▶ **Action item**:
Here is the task for the listing below: output exactly the lines from the one containing "The image size is (728, 746)." through the one containing "This screenshot has height=458, width=582.", and leave out the pictures.

--- Information provided Enclosed Below ---

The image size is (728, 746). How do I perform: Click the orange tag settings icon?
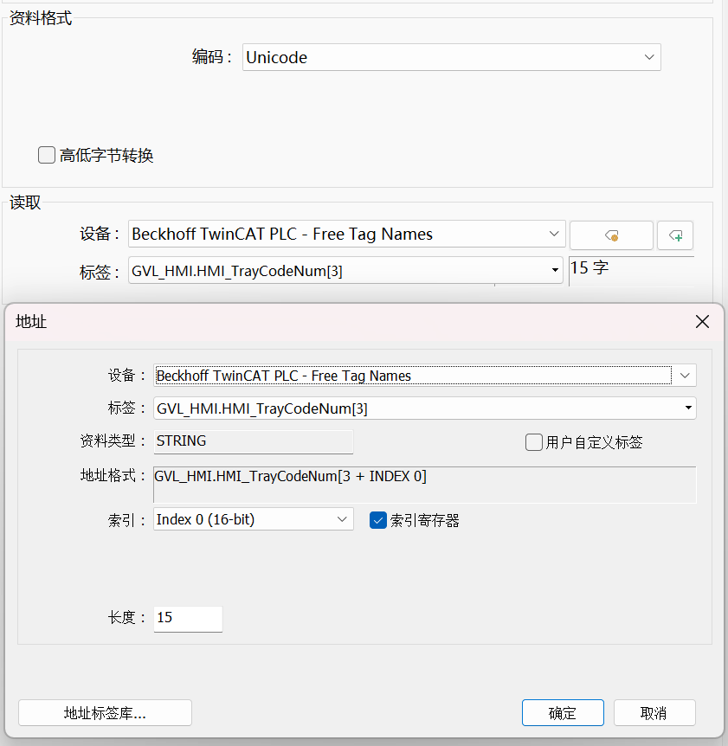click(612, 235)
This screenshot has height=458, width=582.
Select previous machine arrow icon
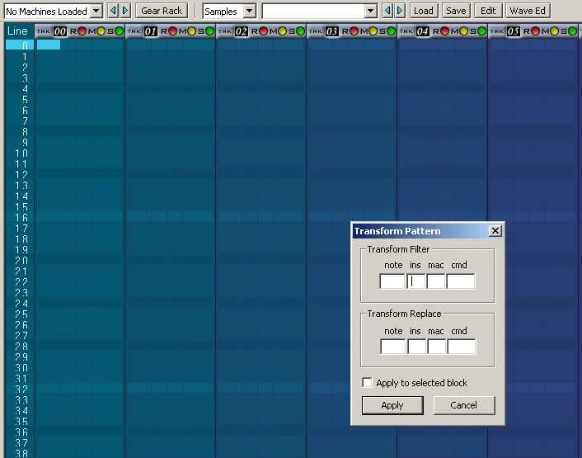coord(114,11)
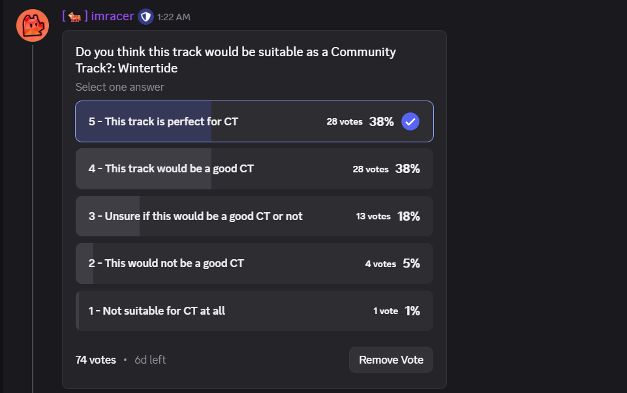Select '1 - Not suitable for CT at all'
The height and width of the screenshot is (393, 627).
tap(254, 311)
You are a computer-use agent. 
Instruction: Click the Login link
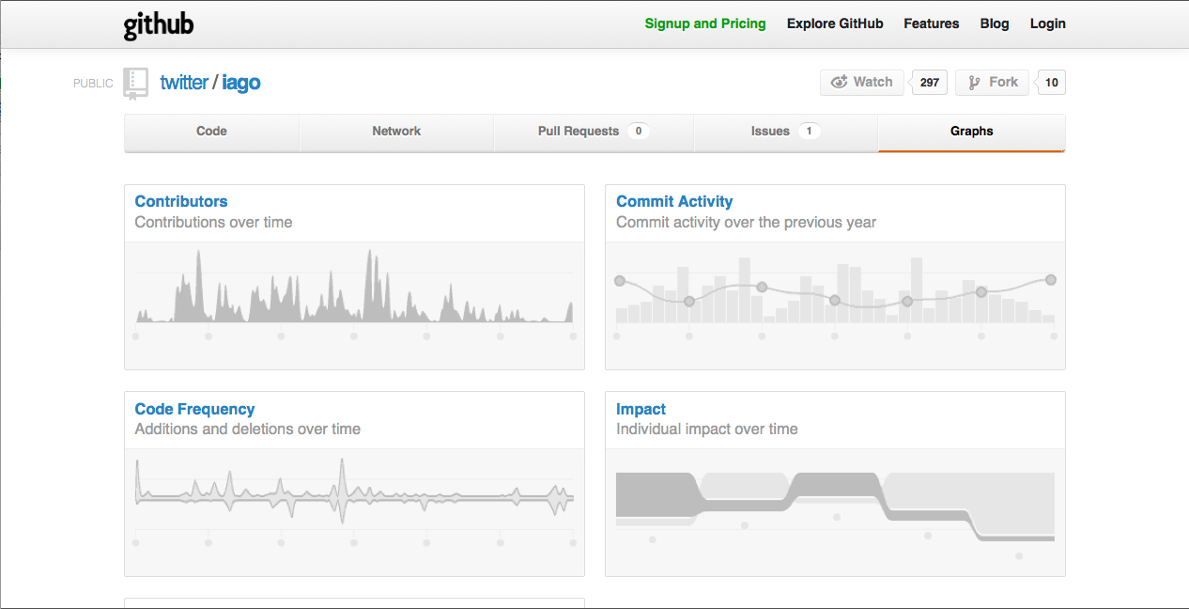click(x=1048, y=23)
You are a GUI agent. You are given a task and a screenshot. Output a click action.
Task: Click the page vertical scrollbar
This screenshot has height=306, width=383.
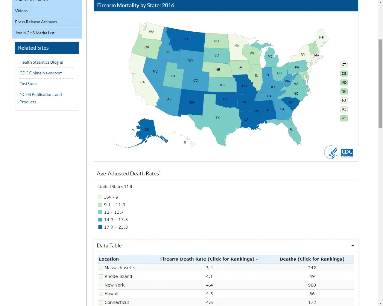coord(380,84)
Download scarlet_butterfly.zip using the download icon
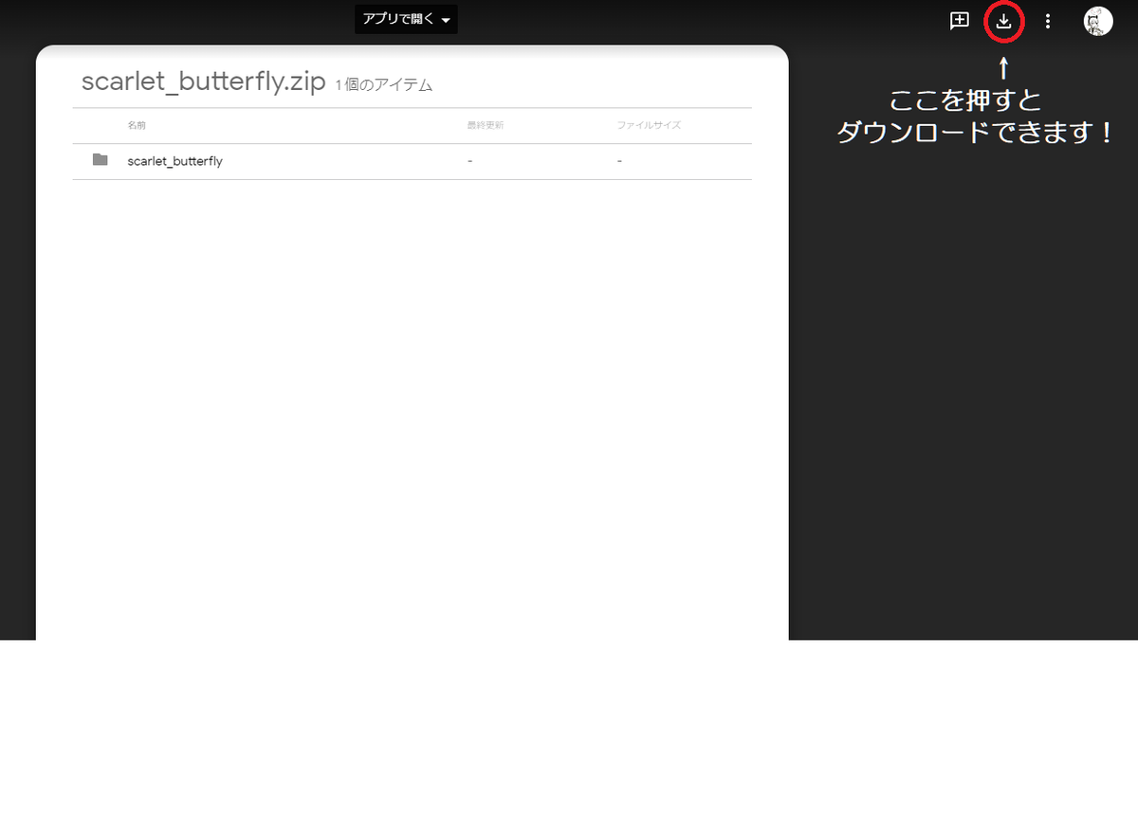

--- End of Enclosed Information provided ---
--- Information provided Enclosed Below ---

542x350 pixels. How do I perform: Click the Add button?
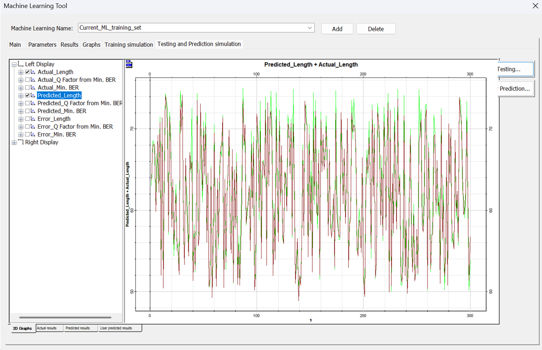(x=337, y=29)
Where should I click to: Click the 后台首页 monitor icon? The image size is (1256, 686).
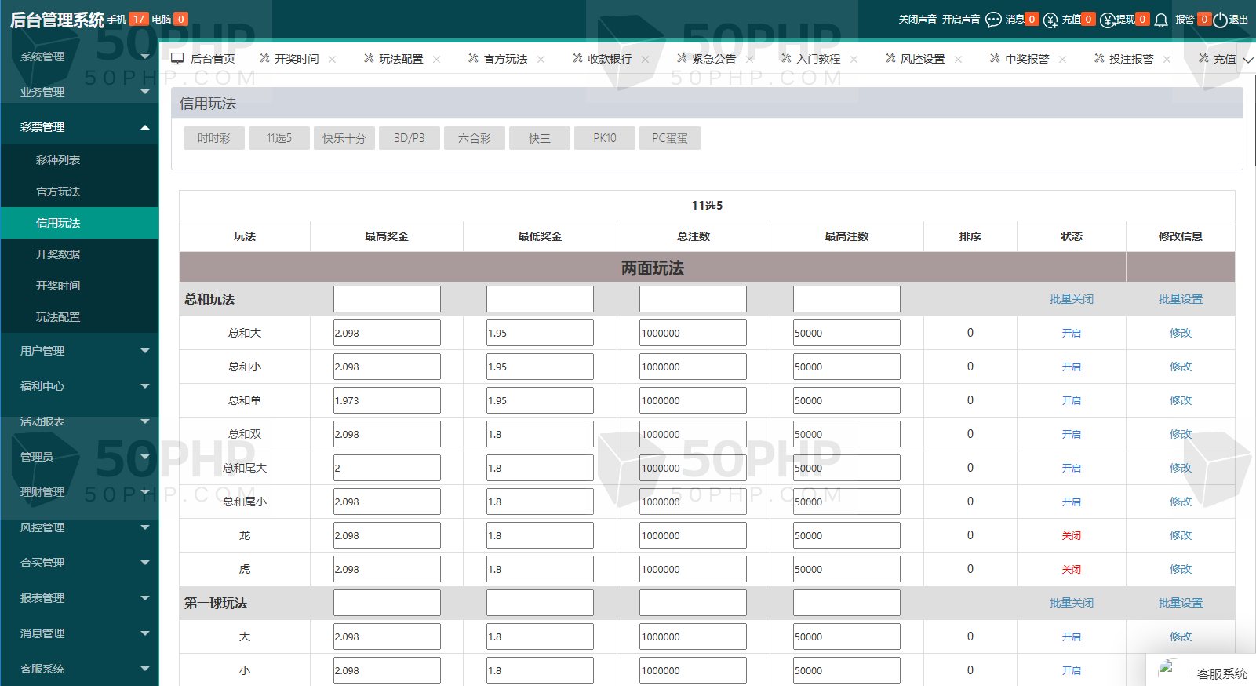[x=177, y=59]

--- End of Enclosed Information provided ---

▶ **Solution to this exercise**:
The image size is (728, 746). How do I perform: Click the orange tag settings icon?
click(612, 235)
This screenshot has height=458, width=582.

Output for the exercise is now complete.